REQUIREMENT:
Your task is to copy each line of the material that includes "computer".
* * * * * * *
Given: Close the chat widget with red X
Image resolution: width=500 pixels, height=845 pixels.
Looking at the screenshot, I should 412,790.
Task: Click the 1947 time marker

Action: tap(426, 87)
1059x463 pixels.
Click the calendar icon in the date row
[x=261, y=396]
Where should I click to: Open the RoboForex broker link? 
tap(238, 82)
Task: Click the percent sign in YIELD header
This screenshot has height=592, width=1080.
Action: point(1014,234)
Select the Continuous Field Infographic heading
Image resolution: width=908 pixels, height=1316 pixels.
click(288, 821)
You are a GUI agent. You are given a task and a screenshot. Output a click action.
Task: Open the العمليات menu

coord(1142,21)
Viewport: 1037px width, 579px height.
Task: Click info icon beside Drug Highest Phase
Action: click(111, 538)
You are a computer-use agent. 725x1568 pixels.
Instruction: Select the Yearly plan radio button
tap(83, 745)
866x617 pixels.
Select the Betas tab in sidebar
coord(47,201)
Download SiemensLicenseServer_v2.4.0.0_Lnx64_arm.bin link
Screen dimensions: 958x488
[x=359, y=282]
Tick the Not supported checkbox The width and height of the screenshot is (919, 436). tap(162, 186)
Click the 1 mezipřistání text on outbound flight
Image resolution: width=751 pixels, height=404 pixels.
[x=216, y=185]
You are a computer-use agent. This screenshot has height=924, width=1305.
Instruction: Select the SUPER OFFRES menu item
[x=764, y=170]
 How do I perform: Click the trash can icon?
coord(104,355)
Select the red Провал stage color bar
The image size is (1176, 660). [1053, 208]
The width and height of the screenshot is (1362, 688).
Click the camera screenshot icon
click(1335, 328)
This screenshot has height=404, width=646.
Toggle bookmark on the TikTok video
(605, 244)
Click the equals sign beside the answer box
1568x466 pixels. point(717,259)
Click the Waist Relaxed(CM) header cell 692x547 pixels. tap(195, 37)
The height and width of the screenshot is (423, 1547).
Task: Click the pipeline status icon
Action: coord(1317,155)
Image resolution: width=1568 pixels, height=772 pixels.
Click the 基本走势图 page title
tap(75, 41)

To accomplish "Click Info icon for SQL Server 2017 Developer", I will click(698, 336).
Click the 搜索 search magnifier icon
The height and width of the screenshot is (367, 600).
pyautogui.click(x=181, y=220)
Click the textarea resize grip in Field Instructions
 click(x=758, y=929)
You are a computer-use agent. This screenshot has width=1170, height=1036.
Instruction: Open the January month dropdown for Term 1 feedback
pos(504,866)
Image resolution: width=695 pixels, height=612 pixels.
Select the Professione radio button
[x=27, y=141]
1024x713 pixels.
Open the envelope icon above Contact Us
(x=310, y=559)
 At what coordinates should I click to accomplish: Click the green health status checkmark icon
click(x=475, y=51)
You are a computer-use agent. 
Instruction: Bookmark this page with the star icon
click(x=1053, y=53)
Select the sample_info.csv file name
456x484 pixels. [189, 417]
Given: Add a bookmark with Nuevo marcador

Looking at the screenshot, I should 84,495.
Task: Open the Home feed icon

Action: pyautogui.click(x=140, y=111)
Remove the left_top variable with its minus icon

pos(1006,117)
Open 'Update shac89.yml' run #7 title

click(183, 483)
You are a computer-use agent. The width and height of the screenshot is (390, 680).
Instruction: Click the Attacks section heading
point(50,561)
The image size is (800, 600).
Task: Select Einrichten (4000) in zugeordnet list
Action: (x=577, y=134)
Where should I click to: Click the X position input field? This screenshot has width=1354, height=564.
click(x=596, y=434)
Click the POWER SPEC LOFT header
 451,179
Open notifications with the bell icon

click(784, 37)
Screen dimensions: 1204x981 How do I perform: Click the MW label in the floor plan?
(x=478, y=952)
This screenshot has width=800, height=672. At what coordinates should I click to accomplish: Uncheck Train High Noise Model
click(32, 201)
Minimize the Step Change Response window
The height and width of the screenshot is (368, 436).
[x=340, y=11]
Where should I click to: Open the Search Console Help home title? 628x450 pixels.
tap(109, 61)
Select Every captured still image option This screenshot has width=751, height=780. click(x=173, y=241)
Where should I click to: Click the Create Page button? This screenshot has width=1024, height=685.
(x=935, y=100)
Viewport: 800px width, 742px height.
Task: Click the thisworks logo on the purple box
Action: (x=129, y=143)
* * * * * * *
EXERCISE RESULT:
You are a computer-use agent. 725x1568 pixels.
You are a computer-use agent. This screenshot has height=924, width=1305.
You are a computer-use agent. This screenshot has width=1170, height=1036.
You are a computer-use agent. 
You are a computer-use agent. The width and height of the screenshot is (390, 680).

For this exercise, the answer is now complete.